Wines produced in the Dolomite foothills of Italy’s Alto Adige region (also known as South Tyrol) may make up a tiny fraction of the country’s overall output, but they over-perform on-premise, providing many sommeliers with unique favorites in decidedly distinct styles. In fact, the types of Pinot Grigio, Pinot Bianco and Pinot Nero (to mention the three varietals most often seen in US restaurants) vary dramatically in Alto Adige, depending on altitude, soil and micro-climates in the generally small vineyards where the grapes are grown.

Somms like these wines for their crisp and especially food-adaptive flavors and freshness, and they love being the person able to serve a familiar grape like Pinot Grigio in a more sophisticated style. These wines are loaded with flavors of peach, melon and other fruits not usually found in the lower quality, lemony Pinot Grigios that flood the market.

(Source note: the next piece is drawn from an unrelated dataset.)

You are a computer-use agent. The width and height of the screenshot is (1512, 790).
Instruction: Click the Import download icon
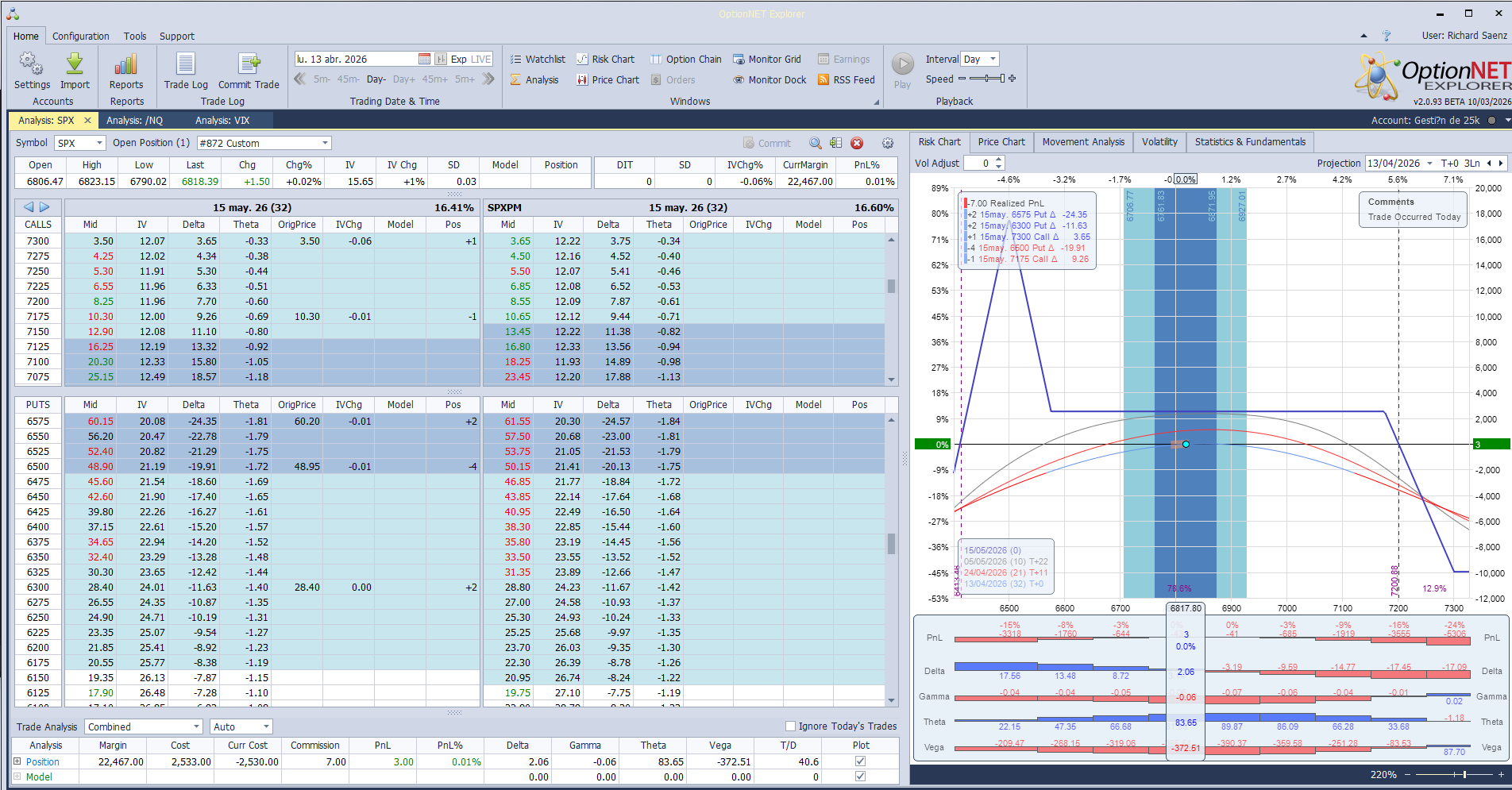(x=75, y=64)
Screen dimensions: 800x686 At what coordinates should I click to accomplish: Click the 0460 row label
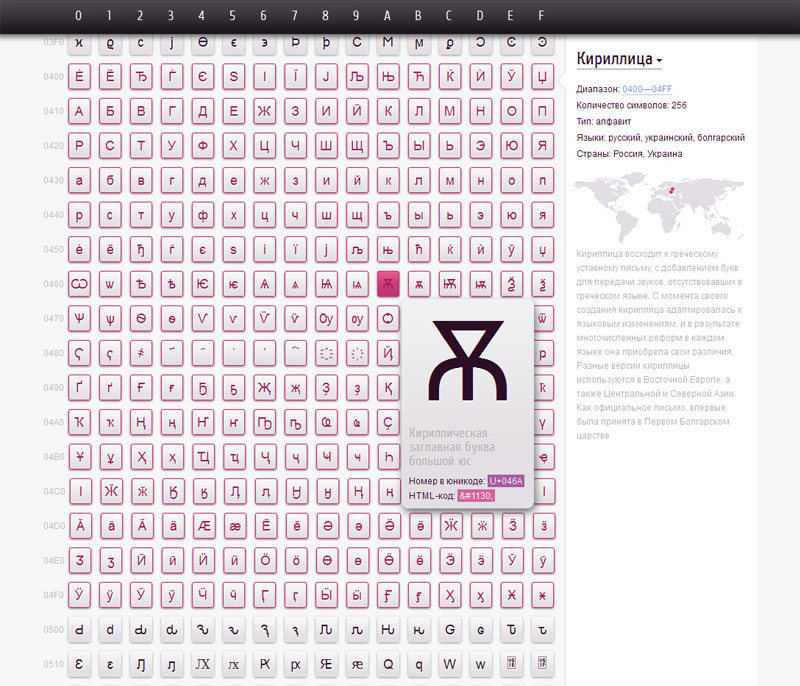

America’s appetite for Pinot Noir from anywhere makes them an instant attraction for vareitally-driven drinkers, while the few wines made from the traditional Schiava varietal (also known as Vernatsch or Trollinger) that make it to the US from Alto Adige in particular reveal a light, fruity and welcoming red wine that is simply made for day-to-day drinking. In fact, the people in this mountainous region are happy for it to be considered the perfect picnic wine.

It wasn’t always a region known for making great wines intended for fine dining. The region was mostly a bulk producer of cheap wines often sent elsewhere for blending until the 1980s. Pioneers like Alois Legeder decided that two things needed to happen before grape growers and producers in the region would try their hand at better winemaking: gaining more confidence in their abilities, and doing something the international wine world couldn’t ignore.

They accomplished both goals by making great wine from internationally acclaimed varietals like Chardonnay to show how well the region’s deep valley vineyards could do when turned from mass production to controlled yields. Helping the change was the region’s unusually wide dependency on cooperative wine production; about 70% of the wines from Alto Adige come from cooperatives of wine growers who fill the roads this time of year with tractors pulling freshly harvested grapes to the many co-op wineries that dot the countryside. Some are quite large, but all of the winemakers at these enterprises speak the same gospel of limited yield, high-quality grapes grown under specific requirements of the co-ops’ management.

 

That limited production also means that much of the wine never leaves the region, and few producers are large enough to create the kind of presence that gets them on the menus of chain fine dining restaurants, except for the massive producer Santa Margherita who put Pinot Grigio on the American wine drinker’s table. But there are endless options not only in Pinot Grigio producers but also in varietals, with more than 20 used for single estate, single varietal and blended wines. Any fine dining operator looking for interesting wines that step off the beaten path would do well to start looking toward the hilly northern Italian Alto Adige producers.